Multi-GPU
MemScale v1.1.0 is focused on single-GPU training. Multi-GPU support is on the roadmap but not a v1.1 feature. Read this page before using MemScale in a multi-GPU job.
Current status
MemScale’s profiling, decision engine, and executor are designed and benchmarked for a single GPU. The benchmark suite runs on one RTX 3090, and the memory techniques (checkpointing, offloading, tiling) are applied per-process to one device.

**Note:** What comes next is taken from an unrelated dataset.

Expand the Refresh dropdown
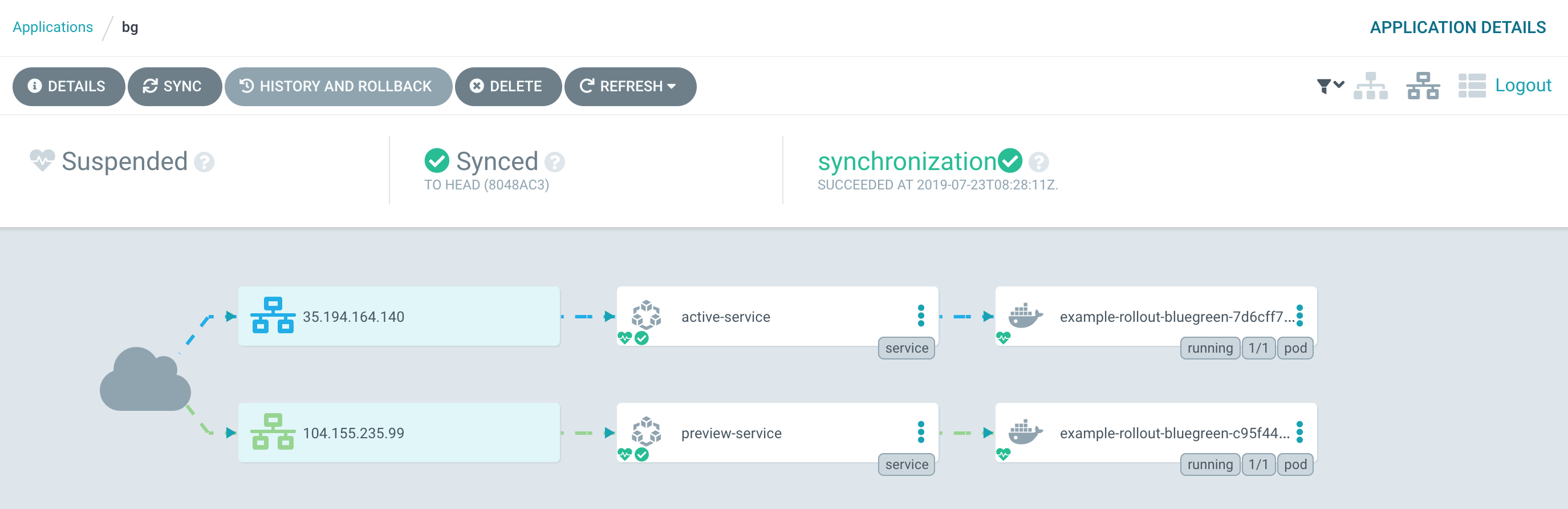The height and width of the screenshot is (509, 1568). 629,87
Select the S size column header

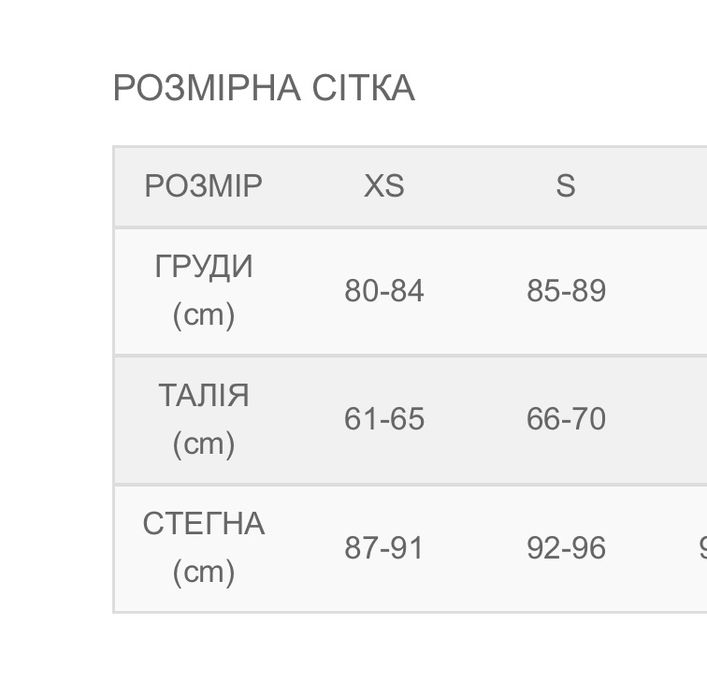566,186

Using MemScale on a multi-GPU machine
If your machine has several GPUs but you train on one of them, MemScale works normally — pin the process to a device and wrap as usual:
import os
os.environ["CUDA_VISIBLE_DEVICES"] = "0"
import memscale
model = memscale.wrap(model)Data-parallel / distributed training
For DistributedDataParallel or multi-process data-parallel training,
MemScale’s per-layer memory optimizations have not been validated end to
end in v1.1. Combining MemScale with DDP, FSDP, or DeepSpeed is not a
supported configuration in this release. If you experiment with it, treat
results as unverified and measure carefully.
Roadmap
Broader multi-GPU and distributed support is targeted for v1.3+. The v1.2 cycle focuses on the ML policy for single-GPU strategy selection.
Recommendation
For now, the reliable path is: one model, one GPU, one MemScale wrap.
If your model does not fit a single GPU even with AGGRESSIVE mode, see the
Memory Budget guide to size the problem, or split
the workload before reaching for multi-GPU.